PROBLEM STATEMENT: Only one stretch of the data below should be repeated: the lines from the line containing "Task: Click the Resource Usage gear icon" through the line containing "You are a computer-use agent. Screen", inclusive, exactly as they are.

EXCERPTED RECORDS:
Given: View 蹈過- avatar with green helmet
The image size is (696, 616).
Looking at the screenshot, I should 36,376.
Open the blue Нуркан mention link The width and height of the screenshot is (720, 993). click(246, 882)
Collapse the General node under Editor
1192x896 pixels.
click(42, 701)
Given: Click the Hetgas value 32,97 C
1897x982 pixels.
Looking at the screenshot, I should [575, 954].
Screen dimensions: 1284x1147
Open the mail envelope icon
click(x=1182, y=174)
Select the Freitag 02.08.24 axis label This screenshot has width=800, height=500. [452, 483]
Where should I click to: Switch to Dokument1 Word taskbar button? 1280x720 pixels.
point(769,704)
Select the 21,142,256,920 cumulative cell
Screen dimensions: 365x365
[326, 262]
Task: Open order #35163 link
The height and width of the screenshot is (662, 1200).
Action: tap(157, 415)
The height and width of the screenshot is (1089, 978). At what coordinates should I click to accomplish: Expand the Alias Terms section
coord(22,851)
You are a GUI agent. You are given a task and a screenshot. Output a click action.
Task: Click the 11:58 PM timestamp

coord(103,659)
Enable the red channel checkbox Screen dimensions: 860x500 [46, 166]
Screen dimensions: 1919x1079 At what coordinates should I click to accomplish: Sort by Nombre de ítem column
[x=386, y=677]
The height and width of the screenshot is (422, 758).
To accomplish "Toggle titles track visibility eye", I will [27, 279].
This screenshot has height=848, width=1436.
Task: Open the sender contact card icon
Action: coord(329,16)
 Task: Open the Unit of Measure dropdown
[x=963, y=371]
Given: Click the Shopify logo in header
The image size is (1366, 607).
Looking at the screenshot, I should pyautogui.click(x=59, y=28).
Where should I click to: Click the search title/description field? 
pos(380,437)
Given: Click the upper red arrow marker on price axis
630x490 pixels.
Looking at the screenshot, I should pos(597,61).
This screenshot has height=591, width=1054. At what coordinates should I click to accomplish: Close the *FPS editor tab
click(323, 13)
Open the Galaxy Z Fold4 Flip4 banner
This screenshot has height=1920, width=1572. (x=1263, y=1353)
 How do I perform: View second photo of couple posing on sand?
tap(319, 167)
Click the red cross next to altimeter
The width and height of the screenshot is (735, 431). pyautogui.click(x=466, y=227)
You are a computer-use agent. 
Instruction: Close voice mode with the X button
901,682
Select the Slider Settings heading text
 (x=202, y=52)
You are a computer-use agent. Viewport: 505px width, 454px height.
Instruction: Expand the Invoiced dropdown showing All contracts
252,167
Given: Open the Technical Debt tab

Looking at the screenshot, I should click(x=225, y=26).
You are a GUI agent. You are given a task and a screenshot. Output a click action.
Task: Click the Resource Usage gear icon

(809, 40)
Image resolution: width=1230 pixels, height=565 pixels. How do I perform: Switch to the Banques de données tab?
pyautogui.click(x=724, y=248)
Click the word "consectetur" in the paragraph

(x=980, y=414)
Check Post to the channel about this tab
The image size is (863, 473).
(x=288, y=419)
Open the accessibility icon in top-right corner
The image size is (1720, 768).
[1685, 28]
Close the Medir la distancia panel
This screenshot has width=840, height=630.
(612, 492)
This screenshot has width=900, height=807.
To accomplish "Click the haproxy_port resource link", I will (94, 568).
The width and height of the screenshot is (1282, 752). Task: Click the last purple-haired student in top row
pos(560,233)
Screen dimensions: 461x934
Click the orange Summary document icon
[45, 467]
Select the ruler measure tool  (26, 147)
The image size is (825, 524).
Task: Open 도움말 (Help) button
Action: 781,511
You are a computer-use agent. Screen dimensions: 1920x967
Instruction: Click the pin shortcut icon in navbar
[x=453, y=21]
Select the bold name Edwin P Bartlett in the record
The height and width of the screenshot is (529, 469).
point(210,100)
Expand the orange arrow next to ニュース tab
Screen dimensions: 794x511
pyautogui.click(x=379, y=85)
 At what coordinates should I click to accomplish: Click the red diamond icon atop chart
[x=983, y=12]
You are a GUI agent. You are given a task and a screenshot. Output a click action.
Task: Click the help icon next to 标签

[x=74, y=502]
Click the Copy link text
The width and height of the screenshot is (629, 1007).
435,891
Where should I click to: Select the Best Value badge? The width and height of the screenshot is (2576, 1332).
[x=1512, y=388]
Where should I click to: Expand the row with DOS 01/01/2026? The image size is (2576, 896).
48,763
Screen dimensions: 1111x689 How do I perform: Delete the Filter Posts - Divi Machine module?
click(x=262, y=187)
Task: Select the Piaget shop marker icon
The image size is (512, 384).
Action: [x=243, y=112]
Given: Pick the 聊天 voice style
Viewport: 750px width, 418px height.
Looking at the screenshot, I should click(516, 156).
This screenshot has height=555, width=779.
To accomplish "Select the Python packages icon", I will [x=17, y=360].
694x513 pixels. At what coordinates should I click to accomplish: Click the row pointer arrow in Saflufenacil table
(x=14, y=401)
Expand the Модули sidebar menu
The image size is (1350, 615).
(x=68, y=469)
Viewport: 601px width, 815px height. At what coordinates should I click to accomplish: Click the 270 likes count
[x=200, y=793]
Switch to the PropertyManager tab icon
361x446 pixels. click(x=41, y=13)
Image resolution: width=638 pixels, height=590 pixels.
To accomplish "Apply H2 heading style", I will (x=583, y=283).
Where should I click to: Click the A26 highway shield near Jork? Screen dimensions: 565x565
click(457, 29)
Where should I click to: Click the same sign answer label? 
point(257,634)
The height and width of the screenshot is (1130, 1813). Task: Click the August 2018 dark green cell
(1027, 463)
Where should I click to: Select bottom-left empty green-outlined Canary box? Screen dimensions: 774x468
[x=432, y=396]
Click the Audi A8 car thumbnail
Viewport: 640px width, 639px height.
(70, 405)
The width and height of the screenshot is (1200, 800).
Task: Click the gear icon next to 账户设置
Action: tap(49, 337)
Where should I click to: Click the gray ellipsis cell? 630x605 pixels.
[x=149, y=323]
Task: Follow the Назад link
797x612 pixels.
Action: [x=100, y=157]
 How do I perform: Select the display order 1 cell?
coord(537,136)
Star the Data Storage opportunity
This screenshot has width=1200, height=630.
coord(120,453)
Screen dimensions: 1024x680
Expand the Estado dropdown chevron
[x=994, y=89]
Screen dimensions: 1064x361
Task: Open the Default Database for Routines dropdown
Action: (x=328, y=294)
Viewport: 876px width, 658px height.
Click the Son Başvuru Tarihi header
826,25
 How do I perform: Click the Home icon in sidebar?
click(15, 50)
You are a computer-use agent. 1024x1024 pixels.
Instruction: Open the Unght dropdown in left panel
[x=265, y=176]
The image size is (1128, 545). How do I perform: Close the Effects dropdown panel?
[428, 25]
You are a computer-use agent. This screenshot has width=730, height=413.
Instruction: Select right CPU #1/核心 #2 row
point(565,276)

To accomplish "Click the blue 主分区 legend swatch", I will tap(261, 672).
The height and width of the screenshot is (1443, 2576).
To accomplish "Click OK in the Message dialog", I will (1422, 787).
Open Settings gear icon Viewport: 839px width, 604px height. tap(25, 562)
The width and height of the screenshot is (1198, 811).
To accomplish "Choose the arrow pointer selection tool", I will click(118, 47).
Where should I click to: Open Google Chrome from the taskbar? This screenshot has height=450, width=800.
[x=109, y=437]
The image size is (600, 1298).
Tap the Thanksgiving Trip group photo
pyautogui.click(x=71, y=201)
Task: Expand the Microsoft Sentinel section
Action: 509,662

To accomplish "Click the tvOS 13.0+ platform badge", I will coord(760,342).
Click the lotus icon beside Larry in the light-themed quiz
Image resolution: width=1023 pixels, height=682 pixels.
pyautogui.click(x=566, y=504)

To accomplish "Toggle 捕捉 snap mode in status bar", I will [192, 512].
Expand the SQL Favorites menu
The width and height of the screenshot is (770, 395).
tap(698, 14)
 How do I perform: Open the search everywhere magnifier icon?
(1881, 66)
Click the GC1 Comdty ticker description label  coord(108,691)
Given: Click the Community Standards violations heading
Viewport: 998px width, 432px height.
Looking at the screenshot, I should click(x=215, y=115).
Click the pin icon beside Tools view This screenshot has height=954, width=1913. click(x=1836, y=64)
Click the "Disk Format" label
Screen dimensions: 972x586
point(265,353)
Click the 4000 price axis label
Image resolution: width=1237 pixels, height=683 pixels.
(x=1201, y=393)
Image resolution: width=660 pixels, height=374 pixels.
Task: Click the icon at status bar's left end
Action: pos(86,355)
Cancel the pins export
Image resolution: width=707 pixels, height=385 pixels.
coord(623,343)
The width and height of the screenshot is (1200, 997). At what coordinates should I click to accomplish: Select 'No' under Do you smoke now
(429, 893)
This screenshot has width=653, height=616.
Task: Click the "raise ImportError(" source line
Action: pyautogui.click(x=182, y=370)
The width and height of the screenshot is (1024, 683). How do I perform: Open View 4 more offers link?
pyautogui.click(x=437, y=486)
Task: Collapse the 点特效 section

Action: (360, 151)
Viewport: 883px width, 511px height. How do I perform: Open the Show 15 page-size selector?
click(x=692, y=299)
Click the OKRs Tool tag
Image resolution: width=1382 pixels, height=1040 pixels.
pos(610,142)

SOLUTION TO THIS EXERCISE:
Task: Click the Resource Usage gear icon

(809, 40)
Image resolution: width=1230 pixels, height=565 pixels. How do I perform: Switch to the Banques de données tab?
pyautogui.click(x=724, y=248)
Click the word "consectetur" in the paragraph

(x=980, y=414)
Check Post to the channel about this tab
The image size is (863, 473).
(x=288, y=419)
Open the accessibility icon in top-right corner
The image size is (1720, 768).
[1685, 28]
Close the Medir la distancia panel
This screenshot has width=840, height=630.
(612, 492)
This screenshot has width=900, height=807.
To accomplish "Click the haproxy_port resource link", I will (94, 568).
The width and height of the screenshot is (1282, 752). Task: Click the last purple-haired student in top row
pos(560,233)
Screen dimensions: 461x934
Click the orange Summary document icon
[45, 467]
Select the ruler measure tool  (26, 147)
The image size is (825, 524).
Task: Open 도움말 (Help) button
Action: 781,511
You are a computer-use agent. Screen dimensions: 1920x967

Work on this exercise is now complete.